Problem to work on: Transcribe the complete listing exactly.

○ ○ ○

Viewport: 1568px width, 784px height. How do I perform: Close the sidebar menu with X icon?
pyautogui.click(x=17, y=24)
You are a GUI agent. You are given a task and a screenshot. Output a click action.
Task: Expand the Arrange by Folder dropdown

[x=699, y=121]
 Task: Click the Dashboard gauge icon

○ ○ ○

Result below:
Viewport: 1568px width, 784px height. How do I perform: Close the sidebar menu with X icon?
pyautogui.click(x=17, y=24)
You are a GUI agent. You are given a task and a screenshot. Output a click action.
Task: Expand the Arrange by Folder dropdown

[x=699, y=121]
 Task: Click the Dashboard gauge icon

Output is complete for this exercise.